— begin DATASET ENTRIES —
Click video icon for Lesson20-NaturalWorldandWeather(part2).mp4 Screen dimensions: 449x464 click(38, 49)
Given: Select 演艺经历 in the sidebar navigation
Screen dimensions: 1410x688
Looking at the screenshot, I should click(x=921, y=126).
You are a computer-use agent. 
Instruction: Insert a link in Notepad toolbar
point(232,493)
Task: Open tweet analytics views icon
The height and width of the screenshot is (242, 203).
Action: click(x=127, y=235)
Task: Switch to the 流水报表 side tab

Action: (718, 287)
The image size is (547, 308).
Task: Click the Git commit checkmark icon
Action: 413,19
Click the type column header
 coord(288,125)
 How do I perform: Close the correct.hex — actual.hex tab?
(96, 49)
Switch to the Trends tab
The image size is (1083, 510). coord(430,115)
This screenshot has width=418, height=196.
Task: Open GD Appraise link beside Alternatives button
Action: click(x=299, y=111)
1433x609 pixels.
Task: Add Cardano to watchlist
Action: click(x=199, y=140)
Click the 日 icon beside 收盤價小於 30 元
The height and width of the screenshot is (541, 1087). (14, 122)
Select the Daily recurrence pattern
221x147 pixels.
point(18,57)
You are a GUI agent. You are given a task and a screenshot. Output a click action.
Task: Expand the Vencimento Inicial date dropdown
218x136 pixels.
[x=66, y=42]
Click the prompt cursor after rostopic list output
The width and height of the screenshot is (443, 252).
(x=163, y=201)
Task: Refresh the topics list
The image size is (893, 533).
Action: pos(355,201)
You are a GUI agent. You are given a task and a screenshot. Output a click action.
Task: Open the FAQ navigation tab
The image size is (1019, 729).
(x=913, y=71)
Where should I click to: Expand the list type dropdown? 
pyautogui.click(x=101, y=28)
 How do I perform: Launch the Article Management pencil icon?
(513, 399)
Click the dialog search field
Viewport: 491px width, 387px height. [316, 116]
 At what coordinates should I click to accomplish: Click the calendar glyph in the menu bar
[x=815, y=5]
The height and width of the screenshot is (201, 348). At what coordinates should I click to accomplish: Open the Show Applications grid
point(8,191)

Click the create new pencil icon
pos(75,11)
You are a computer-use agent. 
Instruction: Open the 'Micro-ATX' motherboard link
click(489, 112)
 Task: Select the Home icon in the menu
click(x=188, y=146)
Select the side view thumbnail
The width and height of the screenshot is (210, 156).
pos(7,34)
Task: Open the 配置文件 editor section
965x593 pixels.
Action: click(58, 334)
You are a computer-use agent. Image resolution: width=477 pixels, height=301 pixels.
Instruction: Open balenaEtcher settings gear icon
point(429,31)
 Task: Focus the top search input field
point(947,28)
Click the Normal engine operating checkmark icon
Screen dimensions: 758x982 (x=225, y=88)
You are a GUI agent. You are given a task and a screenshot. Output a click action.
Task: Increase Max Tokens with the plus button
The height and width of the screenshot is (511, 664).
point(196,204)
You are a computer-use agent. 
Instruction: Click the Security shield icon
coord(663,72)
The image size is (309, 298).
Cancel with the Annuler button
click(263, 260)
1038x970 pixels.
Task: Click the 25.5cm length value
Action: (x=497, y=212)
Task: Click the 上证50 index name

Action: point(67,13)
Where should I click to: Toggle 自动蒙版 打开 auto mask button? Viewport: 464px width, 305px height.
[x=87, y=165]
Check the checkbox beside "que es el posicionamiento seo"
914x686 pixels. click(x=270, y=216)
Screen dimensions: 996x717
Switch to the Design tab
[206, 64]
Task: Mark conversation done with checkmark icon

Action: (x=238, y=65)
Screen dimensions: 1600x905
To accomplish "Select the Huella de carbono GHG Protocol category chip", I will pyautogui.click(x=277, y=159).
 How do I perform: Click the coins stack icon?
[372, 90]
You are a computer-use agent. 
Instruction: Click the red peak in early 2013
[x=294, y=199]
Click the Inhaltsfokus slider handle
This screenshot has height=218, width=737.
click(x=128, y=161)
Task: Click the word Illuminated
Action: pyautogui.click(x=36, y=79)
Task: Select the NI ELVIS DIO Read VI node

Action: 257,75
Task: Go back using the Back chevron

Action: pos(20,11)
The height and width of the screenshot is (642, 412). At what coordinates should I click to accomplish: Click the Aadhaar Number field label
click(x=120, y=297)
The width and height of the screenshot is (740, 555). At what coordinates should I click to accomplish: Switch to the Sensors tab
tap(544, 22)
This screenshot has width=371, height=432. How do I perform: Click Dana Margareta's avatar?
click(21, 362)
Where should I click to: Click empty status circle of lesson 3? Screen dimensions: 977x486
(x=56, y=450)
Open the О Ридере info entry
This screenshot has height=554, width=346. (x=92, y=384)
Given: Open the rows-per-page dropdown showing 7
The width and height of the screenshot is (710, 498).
— end DATASET ENTRIES —
● **REQUIREMENT**
Give the lines from the one containing "Task: Open tweet analytics views icon" through the one containing "Action: 413,19" as a JSON list of strings, one string per line, with blank lines left out.

● **RESULT BELOW**
[
  "Task: Open tweet analytics views icon",
  "The height and width of the screenshot is (242, 203).",
  "Action: click(x=127, y=235)",
  "Task: Switch to the 流水报表 side tab",
  "Action: (718, 287)",
  "The image size is (547, 308).",
  "Task: Click the Git commit checkmark icon",
  "Action: 413,19"
]